FIG. 2 is a block diagram of a speech control apparatus based on visual recognition according to an embodiment of the present application;

fig. 3 is a schematic structural diagram of an electronic device according to an embodiment of the present application.

Detailed Description

Reference will now be made in detail to the embodiments of the present application, examples of which are illustrated in the accompanying drawings, wherein like or similar reference numerals refer to the same or similar elements or elements having the same or similar function throughout. The embodiments described below with reference to the drawings are exemplary and intended to be used for explaining the present application and should not be construed as limiting the present application.

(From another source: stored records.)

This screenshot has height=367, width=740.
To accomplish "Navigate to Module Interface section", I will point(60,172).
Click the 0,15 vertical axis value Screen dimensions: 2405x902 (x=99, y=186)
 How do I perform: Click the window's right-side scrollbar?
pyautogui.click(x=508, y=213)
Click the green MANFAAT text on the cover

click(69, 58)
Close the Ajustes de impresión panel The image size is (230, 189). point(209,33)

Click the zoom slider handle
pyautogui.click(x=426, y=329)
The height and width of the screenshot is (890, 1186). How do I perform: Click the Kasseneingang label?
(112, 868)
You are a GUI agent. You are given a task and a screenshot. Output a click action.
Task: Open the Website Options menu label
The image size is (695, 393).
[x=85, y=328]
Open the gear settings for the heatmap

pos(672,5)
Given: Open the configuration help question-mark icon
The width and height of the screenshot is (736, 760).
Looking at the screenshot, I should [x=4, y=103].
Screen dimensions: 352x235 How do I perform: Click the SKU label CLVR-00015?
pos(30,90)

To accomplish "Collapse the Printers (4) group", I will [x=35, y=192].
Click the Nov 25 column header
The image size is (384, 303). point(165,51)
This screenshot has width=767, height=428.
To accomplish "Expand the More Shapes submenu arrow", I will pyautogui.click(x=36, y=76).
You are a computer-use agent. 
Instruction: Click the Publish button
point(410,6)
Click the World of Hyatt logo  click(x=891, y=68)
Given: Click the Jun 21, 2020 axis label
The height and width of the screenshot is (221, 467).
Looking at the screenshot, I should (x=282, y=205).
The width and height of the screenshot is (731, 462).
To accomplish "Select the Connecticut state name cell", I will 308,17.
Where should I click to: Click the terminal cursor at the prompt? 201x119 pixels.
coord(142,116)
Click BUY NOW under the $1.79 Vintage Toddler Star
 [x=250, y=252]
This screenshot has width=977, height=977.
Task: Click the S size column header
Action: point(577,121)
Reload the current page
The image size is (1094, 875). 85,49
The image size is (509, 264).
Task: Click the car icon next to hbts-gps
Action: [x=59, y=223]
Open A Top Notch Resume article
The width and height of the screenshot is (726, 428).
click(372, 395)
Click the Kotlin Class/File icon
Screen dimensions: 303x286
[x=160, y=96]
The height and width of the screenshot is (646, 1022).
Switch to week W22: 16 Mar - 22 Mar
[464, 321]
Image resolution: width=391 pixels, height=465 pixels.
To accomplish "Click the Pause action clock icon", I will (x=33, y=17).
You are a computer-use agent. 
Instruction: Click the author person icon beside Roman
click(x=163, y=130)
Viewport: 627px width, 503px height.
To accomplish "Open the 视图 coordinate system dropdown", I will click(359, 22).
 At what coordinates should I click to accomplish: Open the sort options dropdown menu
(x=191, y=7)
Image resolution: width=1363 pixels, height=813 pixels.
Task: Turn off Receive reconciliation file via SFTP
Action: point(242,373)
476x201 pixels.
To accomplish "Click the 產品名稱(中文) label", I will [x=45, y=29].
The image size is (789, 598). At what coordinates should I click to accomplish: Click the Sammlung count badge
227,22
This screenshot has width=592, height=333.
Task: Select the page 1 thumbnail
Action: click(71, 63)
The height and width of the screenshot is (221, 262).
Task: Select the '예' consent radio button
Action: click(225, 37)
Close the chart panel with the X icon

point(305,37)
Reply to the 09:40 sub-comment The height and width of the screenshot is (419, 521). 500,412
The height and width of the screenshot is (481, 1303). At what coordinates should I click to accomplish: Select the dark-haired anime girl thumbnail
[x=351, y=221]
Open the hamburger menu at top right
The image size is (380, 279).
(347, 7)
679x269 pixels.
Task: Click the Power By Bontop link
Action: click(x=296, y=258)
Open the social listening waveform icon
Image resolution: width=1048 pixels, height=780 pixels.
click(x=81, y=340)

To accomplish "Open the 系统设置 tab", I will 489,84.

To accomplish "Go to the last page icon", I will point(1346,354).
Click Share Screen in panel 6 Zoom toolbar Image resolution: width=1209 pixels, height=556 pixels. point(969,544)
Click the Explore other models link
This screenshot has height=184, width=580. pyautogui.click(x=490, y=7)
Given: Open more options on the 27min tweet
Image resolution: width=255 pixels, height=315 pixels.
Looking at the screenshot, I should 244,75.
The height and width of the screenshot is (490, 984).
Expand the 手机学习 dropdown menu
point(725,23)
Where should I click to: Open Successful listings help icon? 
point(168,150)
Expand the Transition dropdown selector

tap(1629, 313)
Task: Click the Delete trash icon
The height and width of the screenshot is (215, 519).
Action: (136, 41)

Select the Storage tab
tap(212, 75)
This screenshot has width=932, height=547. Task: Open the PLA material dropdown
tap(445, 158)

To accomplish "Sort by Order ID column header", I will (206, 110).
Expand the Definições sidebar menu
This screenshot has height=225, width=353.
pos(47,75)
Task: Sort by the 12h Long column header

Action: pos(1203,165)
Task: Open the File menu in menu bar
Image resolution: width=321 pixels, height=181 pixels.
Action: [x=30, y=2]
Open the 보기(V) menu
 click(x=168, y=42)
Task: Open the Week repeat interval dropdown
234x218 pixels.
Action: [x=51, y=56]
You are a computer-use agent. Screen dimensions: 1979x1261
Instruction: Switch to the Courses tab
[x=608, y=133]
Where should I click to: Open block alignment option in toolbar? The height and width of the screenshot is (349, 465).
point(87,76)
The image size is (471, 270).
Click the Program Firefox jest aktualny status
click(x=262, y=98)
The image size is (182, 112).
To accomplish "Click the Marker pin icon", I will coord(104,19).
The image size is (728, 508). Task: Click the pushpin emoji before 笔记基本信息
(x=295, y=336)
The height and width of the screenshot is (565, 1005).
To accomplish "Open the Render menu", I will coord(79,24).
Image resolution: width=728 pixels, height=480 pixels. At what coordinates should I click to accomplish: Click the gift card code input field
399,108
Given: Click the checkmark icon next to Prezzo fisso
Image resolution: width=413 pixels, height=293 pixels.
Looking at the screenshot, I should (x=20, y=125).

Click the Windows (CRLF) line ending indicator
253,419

A method, an apparatus, an electronic device, and a medium for voice control based on visual recognition according to embodiments of the present application are described below with reference to the accompanying drawings. In the method, whether the application to be controlled is interface control based on a received user voice control instruction is judged, visual recognition reminding is sent out when the application to be controlled is not interface control based on the voice control instruction, visual recognition auxiliary action of the user on the interface to be controlled of the application to be controlled based on the visual recognition reminding is received, and interface control is carried out on the application to be controlled by combining the voice control instruction. Therefore, the problem that related functions of the intelligent cabin cannot be controlled through voice in the intelligent cabin interface which does not support voice is solved, and various information in the intelligent cabin interface is identified by using a visual identification technology, so that a voice system obtains functional properties and specific text contents, and further the voice control function is realized.

Specifically, fig. 1 is a schematic flowchart of a voice control method based on visual recognition according to an embodiment of the present application.

As shown in fig. 1, the voice control method based on visual recognition includes the following steps:

in step S101, a voice control instruction of a user is received.

Specifically, in this embodiment of the application, if a user needs to open a certain function in a vehicle, the user may control a relevant application to perform a corresponding action by sending a voice message, for example, the user wants to open an air conditioner, and then the following actions may be sent to the vehicle: the command of 'please open the air conditioner to 25 degrees' is used for controlling the vehicle to execute the function of opening and closing the air conditioner, and after the vehicle receives the voice control command sent by the user, the subsequent control operation is executed according to the command.

In step S102, it is determined whether the to-be-controlled application completes interface control based on the voice control instruction, and when the to-be-controlled application does not complete interface control based on the voice control instruction, a visual recognition prompt is issued.

Specifically, after receiving the voice control instruction of the user, the embodiment of the application further needs to judge whether the application to be controlled can complete corresponding interface control based on the voice control instruction of the user, so as to control the application to be controlled to execute the related function according to the judgment result.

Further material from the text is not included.